◆ **What the exercise asks**
In the entries below, find the line with "Viðskipti (79, 2327)" and the line with "Quiénes somos [button] (293, 2474)". Return those two lines and all lines between them, exactly.

◆ **Input records**
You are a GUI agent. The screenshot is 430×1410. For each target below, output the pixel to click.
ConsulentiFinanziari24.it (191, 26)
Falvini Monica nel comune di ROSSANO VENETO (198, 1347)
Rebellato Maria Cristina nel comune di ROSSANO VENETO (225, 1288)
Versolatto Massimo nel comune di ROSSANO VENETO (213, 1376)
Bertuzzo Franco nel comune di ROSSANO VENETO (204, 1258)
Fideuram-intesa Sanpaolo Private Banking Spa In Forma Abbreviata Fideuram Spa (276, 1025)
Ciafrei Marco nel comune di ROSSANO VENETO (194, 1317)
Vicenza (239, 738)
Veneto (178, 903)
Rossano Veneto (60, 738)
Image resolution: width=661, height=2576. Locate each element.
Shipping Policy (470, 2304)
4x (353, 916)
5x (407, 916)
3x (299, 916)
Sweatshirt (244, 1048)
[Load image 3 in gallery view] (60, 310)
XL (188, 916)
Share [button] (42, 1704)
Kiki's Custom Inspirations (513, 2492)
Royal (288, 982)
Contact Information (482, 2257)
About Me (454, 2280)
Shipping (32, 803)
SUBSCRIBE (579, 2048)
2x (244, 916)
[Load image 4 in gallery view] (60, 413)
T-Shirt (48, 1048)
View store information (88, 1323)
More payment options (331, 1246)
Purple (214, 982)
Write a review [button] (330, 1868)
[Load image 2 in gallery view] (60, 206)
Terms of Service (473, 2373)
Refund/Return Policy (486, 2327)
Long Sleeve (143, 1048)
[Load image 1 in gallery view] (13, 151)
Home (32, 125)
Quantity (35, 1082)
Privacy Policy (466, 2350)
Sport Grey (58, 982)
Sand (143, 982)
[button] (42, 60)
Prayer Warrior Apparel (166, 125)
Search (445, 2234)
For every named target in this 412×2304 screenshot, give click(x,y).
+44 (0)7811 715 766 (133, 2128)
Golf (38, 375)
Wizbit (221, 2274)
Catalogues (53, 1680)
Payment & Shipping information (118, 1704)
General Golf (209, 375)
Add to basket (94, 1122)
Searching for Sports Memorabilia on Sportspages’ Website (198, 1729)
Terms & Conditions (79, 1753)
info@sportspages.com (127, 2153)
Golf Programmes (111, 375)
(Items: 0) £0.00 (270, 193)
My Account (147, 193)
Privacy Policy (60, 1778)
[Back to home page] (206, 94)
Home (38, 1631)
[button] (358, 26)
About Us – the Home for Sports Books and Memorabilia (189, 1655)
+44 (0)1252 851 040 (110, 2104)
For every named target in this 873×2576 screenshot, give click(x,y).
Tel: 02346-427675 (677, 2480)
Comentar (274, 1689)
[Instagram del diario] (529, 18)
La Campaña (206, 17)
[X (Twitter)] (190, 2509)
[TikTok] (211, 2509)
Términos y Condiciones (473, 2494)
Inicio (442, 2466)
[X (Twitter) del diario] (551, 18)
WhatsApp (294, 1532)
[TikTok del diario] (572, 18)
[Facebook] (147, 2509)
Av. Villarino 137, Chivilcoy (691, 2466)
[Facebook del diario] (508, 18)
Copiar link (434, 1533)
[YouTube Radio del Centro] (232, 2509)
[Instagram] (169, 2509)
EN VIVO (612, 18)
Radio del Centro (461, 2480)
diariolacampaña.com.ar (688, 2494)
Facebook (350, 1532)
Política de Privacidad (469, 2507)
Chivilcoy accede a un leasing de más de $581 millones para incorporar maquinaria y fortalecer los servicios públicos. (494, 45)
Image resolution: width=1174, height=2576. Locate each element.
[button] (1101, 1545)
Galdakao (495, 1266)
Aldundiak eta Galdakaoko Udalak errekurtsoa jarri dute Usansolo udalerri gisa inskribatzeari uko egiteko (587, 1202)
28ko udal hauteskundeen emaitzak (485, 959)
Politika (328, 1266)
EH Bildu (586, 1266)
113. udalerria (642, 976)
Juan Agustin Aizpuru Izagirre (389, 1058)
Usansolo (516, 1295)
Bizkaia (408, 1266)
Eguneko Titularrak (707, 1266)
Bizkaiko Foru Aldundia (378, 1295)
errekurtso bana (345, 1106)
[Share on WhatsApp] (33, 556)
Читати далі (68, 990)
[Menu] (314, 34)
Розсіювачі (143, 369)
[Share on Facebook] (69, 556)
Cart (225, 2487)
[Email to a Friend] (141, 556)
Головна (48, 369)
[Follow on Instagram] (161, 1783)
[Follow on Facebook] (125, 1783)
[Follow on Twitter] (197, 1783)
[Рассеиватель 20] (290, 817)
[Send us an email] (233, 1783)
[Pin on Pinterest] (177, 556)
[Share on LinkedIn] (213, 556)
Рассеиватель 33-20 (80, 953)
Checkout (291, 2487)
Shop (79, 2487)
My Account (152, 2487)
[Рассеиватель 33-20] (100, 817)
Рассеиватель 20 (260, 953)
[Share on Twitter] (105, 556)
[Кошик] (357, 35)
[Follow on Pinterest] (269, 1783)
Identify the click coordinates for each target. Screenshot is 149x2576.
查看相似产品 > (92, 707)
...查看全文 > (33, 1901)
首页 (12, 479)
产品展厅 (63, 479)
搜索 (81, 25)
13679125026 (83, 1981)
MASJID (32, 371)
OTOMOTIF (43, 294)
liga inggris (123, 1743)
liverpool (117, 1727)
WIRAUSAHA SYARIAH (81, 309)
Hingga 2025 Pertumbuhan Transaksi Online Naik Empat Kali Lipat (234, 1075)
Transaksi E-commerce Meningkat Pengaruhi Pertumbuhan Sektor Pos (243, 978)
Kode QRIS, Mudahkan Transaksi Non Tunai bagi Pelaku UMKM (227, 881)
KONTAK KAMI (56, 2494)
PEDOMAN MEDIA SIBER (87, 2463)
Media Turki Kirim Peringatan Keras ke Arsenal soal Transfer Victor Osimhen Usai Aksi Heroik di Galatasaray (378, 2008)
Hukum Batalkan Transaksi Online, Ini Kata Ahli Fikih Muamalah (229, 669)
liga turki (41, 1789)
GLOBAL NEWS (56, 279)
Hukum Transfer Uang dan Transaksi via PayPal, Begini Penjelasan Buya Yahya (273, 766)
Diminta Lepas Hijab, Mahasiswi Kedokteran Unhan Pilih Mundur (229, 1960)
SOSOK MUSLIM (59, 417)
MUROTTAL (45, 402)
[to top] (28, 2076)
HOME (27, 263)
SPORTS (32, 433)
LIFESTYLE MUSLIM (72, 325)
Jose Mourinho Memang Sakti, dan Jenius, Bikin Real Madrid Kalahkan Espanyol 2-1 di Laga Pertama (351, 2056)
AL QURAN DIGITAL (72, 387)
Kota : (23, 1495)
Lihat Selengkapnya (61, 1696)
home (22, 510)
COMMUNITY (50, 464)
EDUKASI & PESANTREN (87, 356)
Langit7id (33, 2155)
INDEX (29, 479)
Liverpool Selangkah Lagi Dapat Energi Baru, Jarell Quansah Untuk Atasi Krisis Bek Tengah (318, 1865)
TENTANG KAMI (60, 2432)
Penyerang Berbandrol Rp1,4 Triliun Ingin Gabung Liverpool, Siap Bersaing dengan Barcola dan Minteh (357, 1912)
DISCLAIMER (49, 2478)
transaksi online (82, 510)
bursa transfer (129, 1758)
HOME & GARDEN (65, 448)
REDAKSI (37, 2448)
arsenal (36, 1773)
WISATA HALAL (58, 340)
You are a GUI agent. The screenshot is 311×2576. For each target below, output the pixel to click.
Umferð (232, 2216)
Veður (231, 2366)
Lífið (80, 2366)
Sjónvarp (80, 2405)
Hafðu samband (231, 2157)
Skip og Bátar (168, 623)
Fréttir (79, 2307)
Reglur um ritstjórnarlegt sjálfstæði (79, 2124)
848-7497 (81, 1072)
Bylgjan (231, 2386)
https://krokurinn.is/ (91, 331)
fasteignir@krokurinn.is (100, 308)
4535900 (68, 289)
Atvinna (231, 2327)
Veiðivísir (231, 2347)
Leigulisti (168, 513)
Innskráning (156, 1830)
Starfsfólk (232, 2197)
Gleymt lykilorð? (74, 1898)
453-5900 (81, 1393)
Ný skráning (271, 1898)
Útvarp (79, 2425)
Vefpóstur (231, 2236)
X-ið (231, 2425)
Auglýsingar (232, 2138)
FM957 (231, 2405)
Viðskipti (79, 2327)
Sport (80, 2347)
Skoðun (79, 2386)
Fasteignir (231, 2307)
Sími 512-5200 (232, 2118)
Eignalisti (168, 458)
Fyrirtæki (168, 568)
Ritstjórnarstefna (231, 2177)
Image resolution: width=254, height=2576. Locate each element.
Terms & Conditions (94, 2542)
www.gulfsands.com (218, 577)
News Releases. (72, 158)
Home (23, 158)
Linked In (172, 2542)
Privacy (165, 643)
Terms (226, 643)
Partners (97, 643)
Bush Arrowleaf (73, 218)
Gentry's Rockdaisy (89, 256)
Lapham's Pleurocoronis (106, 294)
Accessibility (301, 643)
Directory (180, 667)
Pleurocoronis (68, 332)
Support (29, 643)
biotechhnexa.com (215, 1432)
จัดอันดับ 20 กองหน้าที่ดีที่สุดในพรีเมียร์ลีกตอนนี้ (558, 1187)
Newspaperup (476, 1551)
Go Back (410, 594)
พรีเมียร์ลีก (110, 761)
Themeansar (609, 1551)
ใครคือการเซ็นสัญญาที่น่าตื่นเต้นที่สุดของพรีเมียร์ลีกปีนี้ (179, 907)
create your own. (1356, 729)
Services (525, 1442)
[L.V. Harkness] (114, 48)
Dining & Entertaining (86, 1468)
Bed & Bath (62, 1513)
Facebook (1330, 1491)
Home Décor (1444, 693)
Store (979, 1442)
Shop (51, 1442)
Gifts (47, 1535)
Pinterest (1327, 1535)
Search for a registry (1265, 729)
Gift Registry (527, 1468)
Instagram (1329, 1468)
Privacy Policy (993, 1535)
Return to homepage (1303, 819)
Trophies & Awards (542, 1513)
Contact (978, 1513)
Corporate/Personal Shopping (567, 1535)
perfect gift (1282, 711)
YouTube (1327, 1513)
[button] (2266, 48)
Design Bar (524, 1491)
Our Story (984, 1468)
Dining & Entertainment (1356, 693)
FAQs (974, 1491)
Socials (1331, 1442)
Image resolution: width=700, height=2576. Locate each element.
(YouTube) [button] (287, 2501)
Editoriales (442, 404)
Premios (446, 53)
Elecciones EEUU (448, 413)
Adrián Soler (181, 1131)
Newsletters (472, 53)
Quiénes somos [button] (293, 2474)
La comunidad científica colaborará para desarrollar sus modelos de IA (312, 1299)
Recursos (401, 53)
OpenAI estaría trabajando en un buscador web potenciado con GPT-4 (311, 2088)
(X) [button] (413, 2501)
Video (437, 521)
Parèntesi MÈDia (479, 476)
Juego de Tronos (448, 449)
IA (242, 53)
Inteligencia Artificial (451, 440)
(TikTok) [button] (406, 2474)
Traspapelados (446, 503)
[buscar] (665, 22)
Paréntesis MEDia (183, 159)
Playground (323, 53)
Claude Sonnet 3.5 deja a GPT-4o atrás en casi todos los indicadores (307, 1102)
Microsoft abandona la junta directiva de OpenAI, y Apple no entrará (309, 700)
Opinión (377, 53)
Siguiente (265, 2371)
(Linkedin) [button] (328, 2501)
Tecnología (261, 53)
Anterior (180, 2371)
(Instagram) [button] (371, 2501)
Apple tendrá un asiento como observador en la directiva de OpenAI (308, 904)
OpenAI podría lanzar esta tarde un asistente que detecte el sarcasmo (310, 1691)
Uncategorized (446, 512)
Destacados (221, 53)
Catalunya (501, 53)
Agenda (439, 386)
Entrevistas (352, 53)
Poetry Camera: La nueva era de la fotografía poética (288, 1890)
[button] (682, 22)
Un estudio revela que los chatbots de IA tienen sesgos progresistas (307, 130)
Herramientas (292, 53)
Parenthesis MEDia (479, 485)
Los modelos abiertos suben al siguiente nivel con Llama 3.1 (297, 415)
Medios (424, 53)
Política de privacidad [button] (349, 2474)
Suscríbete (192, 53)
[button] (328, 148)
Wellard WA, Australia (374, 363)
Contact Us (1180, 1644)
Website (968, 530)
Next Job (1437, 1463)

◆ **Output for this exercise**
Viðskipti (79, 2327)
Sport (80, 2347)
Skoðun (79, 2386)
Fasteignir (231, 2307)
Sími 512-5200 (232, 2118)
Eignalisti (168, 458)
Fyrirtæki (168, 568)
Ritstjórnarstefna (231, 2177)
Image resolution: width=254, height=2576. Locate each element.
Terms & Conditions (94, 2542)
www.gulfsands.com (218, 577)
News Releases. (72, 158)
Home (23, 158)
Linked In (172, 2542)
Privacy (165, 643)
Terms (226, 643)
Partners (97, 643)
Bush Arrowleaf (73, 218)
Gentry's Rockdaisy (89, 256)
Lapham's Pleurocoronis (106, 294)
Accessibility (301, 643)
Directory (180, 667)
Pleurocoronis (68, 332)
Support (29, 643)
biotechhnexa.com (215, 1432)
จัดอันดับ 20 กองหน้าที่ดีที่สุดในพรีเมียร์ลีกตอนนี้ (558, 1187)
Newspaperup (476, 1551)
Go Back (410, 594)
พรีเมียร์ลีก (110, 761)
Themeansar (609, 1551)
ใครคือการเซ็นสัญญาที่น่าตื่นเต้นที่สุดของพรีเมียร์ลีกปีนี้ (179, 907)
create your own. (1356, 729)
Services (525, 1442)
[L.V. Harkness] (114, 48)
Dining & Entertaining (86, 1468)
Bed & Bath (62, 1513)
Facebook (1330, 1491)
Home Décor (1444, 693)
Store (979, 1442)
Shop (51, 1442)
Gifts (47, 1535)
Pinterest (1327, 1535)
Search for a registry (1265, 729)
Gift Registry (527, 1468)
Instagram (1329, 1468)
Privacy Policy (993, 1535)
Return to homepage (1303, 819)
Trophies & Awards (542, 1513)
Contact (978, 1513)
Corporate/Personal Shopping (567, 1535)
perfect gift (1282, 711)
YouTube (1327, 1513)
[button] (2266, 48)
Design Bar (524, 1491)
Our Story (984, 1468)
Dining & Entertainment (1356, 693)
FAQs (974, 1491)
Socials (1331, 1442)
Image resolution: width=700, height=2576. Locate each element.
(YouTube) [button] (287, 2501)
Editoriales (442, 404)
Premios (446, 53)
Elecciones EEUU (448, 413)
Adrián Soler (181, 1131)
Newsletters (472, 53)
Quiénes somos [button] (293, 2474)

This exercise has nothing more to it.